The response should be the data again, identical in every line.

:::

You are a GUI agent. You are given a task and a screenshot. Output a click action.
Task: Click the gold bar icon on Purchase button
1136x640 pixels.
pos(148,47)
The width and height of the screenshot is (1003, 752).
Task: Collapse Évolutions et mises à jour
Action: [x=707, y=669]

:::

_Solution for this task_
You are a GUI agent. You are given a task and a screenshot. Output a click action.
Task: Click the gold bar icon on Purchase button
1136x640 pixels.
pos(148,47)
The width and height of the screenshot is (1003, 752).
Task: Collapse Évolutions et mises à jour
Action: [x=707, y=669]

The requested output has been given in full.